The Calaboose African-American History Museum & San Marcos MLK Historic District
By Kate X Messer, Fri., June 20, 2003
African-American history has always been a sketchy subject, but it's stunning to realize how sketchy when the hidden history comes from your own back yard. About a half hour south of Austin, in San Marcos, a small museum has been doing its best to change all that.
It would be easy to miss the Calaboose African-American History Museum if you didn't know to look for it. It's a wee, unassuming building that, at its dawn in the 1870s, was home to the first Hays County Jail. A decade or so later in 1884, a larger, three-story edifice was erected to take over those duties. The humble Calaboose became the incarceration spot for black prisoners and later a recreation center and USO building for area black servicemen. Located in the heart of San Marcos, just beyond the southwest point of the old town square, the Calaboose is now home to Central Texas' only African-American museum. The museum is currently closed for renovation.

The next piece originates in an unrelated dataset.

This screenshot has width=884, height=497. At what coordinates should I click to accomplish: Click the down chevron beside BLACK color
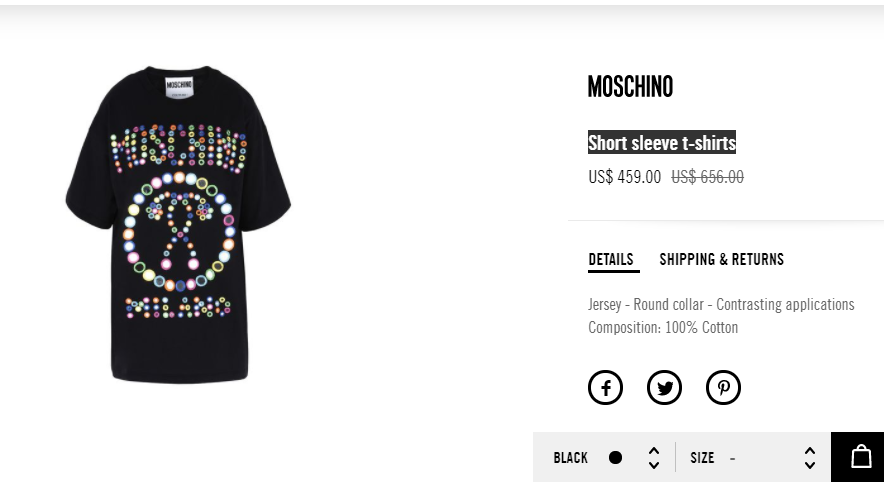coord(654,465)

"Renovation" is a bit of an understatement, actually, as longtime Calaboose Director Johnnie Armstead, with the help of museum board members like Richard Gachot, is proposing vast expansions involving the acquisition of local, historically significant property. Some acquisitions include the restoration of the home of Ulysses Cephas, the African-American blacksmith whose masterful metal work not only impressed members of the local KKK, but also lead some of them to justice. Cephas could (and did indeed) identify horseshoe prints in the way modern-day detectives use fingerprints or DNA. Another proposed expansion for the Calaboose is the establishment of the Eddie Durham Freedom Park, which will recognize the life of a local son and jazz innovator who not only was the first man to record with an amplified guitar but who also worked with Count Basie and arranged the swing classic "In the Mood" for Glenn Miller.
Set in the old Dunbar neighborhood, San Marcos' main African-American community, the modest Calaboose will hopefully soon see its new role as cornerstone of a larger museum complex and park, which will serve to not only reveal and establish so much previously overlooked history, but also to illustrate the importance of taking history seriously as it happens, before it disappears.